Task details: The full set of entries has to be output exactly.

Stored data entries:
Segment Open
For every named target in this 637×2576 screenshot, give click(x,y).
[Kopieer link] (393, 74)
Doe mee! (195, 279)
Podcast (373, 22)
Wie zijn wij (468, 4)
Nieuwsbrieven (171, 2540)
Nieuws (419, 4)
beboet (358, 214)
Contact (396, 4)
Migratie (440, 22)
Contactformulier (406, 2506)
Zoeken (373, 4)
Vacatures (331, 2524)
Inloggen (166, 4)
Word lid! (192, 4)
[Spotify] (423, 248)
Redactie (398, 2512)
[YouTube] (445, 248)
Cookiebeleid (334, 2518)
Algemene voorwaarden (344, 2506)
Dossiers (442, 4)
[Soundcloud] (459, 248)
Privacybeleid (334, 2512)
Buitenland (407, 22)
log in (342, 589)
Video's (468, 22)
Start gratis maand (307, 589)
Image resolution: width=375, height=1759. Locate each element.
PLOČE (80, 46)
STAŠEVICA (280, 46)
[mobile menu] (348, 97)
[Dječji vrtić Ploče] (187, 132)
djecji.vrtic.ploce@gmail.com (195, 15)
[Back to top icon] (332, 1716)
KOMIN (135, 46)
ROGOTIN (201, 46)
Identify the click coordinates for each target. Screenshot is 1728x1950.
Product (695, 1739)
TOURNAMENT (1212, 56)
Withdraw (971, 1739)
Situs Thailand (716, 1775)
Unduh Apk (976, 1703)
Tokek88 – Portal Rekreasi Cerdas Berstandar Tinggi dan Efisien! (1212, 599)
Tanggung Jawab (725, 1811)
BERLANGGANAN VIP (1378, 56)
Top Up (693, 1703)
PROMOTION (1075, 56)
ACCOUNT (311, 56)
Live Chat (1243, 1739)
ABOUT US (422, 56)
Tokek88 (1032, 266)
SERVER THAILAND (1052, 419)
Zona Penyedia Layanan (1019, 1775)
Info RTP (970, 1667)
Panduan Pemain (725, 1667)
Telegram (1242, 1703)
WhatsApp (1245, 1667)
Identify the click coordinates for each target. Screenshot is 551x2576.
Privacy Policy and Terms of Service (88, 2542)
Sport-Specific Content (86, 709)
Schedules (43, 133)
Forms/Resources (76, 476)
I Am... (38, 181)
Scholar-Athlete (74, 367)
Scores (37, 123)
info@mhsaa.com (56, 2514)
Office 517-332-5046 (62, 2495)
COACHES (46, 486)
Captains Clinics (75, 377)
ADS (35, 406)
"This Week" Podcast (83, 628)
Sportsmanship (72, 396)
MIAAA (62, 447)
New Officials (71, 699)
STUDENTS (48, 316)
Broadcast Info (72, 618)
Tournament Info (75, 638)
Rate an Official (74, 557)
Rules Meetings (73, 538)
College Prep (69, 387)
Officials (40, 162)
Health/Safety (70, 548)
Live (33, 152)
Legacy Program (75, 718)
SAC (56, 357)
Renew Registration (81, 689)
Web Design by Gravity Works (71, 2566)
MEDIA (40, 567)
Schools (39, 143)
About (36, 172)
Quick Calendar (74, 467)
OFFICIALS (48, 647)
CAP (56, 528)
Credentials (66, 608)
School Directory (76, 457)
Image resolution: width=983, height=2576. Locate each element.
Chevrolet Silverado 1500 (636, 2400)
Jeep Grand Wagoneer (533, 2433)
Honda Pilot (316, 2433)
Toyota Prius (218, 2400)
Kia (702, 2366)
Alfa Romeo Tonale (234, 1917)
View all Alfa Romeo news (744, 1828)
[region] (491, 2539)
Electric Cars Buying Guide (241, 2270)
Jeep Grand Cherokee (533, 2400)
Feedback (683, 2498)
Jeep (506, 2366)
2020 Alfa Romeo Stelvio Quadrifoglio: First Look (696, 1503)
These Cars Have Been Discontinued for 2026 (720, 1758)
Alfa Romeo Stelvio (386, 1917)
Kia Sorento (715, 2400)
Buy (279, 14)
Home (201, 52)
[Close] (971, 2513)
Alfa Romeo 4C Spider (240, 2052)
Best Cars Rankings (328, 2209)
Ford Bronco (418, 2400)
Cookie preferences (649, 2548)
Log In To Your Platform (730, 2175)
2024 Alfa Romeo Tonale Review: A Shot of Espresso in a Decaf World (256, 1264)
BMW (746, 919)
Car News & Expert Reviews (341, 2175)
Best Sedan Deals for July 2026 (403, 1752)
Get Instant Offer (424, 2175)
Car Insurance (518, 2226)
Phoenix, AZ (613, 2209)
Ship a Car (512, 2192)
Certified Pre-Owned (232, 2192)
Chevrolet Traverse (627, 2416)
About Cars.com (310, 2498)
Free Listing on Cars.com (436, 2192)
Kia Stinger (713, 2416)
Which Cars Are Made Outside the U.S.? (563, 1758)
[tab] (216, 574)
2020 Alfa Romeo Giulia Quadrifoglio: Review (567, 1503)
Segment Closed
Answer for this exercise:
For every named target in this 637×2576 screenshot, give click(x,y).
[Kopieer link] (393, 74)
Doe mee! (195, 279)
Podcast (373, 22)
Wie zijn wij (468, 4)
Nieuwsbrieven (171, 2540)
Nieuws (419, 4)
beboet (358, 214)
Contact (396, 4)
Migratie (440, 22)
Contactformulier (406, 2506)
Zoeken (373, 4)
Vacatures (331, 2524)
Inloggen (166, 4)
Word lid! (192, 4)
[Spotify] (423, 248)
Redactie (398, 2512)
[YouTube] (445, 248)
Cookiebeleid (334, 2518)
Algemene voorwaarden (344, 2506)
Dossiers (442, 4)
[Soundcloud] (459, 248)
Privacybeleid (334, 2512)
Buitenland (407, 22)
log in (342, 589)
Video's (468, 22)
Start gratis maand (307, 589)
Image resolution: width=375, height=1759. Locate each element.
PLOČE (80, 46)
STAŠEVICA (280, 46)
[mobile menu] (348, 97)
[Dječji vrtić Ploče] (187, 132)
djecji.vrtic.ploce@gmail.com (195, 15)
[Back to top icon] (332, 1716)
KOMIN (135, 46)
ROGOTIN (201, 46)
Identify the click coordinates for each target. Screenshot is 1728x1950.
Product (695, 1739)
TOURNAMENT (1212, 56)
Withdraw (971, 1739)
Situs Thailand (716, 1775)
Unduh Apk (976, 1703)
Tokek88 – Portal Rekreasi Cerdas Berstandar Tinggi dan Efisien! (1212, 599)
Tanggung Jawab (725, 1811)
BERLANGGANAN VIP (1378, 56)
Top Up (693, 1703)
PROMOTION (1075, 56)
ACCOUNT (311, 56)
Live Chat (1243, 1739)
ABOUT US (422, 56)
Tokek88 (1032, 266)
SERVER THAILAND (1052, 419)
Zona Penyedia Layanan (1019, 1775)
Info RTP (970, 1667)
Panduan Pemain (725, 1667)
Telegram (1242, 1703)
WhatsApp (1245, 1667)
Identify the click coordinates for each target. Screenshot is 551x2576.
Privacy Policy and Terms of Service (88, 2542)
Sport-Specific Content (86, 709)
Schedules (43, 133)
Forms/Resources (76, 476)
I Am... (38, 181)
Scholar-Athlete (74, 367)
Scores (37, 123)
info@mhsaa.com (56, 2514)
Office 517-332-5046 (62, 2495)
COACHES (46, 486)
Captains Clinics (75, 377)
ADS (35, 406)
"This Week" Podcast (83, 628)
Sportsmanship (72, 396)
MIAAA (62, 447)
New Officials (71, 699)
STUDENTS (48, 316)
Broadcast Info (72, 618)
Tournament Info (75, 638)
Rate an Official (74, 557)
Rules Meetings (73, 538)
College Prep (69, 387)
Officials (40, 162)
Health/Safety (70, 548)
Live (33, 152)
Legacy Program (75, 718)
SAC (56, 357)
Renew Registration (81, 689)
Web Design by Gravity Works (71, 2566)
MEDIA (40, 567)
Schools (39, 143)
About (36, 172)
Quick Calendar (74, 467)
OFFICIALS (48, 647)
CAP (56, 528)
Credentials (66, 608)
School Directory (76, 457)
Image resolution: width=983, height=2576. Locate each element.
Chevrolet Silverado 1500 (636, 2400)
Jeep Grand Wagoneer (533, 2433)
Honda Pilot (316, 2433)
Toyota Prius (218, 2400)
Kia (702, 2366)
Alfa Romeo Tonale (234, 1917)
View all Alfa Romeo news (744, 1828)
[region] (491, 2539)
Electric Cars Buying Guide (241, 2270)
Jeep Grand Cherokee (533, 2400)
Feedback (683, 2498)
Jeep (506, 2366)
2020 Alfa Romeo Stelvio Quadrifoglio: First Look (696, 1503)
These Cars Have Been Discontinued for 2026 (720, 1758)
Alfa Romeo Stelvio (386, 1917)
Kia Sorento (715, 2400)
Buy (279, 14)
Home (201, 52)
[Close] (971, 2513)
Alfa Romeo 4C Spider (240, 2052)
Best Cars Rankings (328, 2209)
Ford Bronco (418, 2400)
Cookie preferences (649, 2548)
Log In To Your Platform (730, 2175)
2024 Alfa Romeo Tonale Review: A Shot of Espresso in a Decaf World (256, 1264)
BMW (746, 919)
Car News & Expert Reviews (341, 2175)
Best Sedan Deals for July 2026 (403, 1752)
Get Instant Offer (424, 2175)
Car Insurance (518, 2226)
Phoenix, AZ (613, 2209)
Ship a Car (512, 2192)
Certified Pre-Owned (232, 2192)
Chevrolet Traverse (627, 2416)
About Cars.com (310, 2498)
Free Listing on Cars.com (436, 2192)
Kia Stinger (713, 2416)
Which Cars Are Made Outside the U.S.? (563, 1758)
[tab] (216, 574)
2020 Alfa Romeo Giulia Quadrifoglio: Review (567, 1503)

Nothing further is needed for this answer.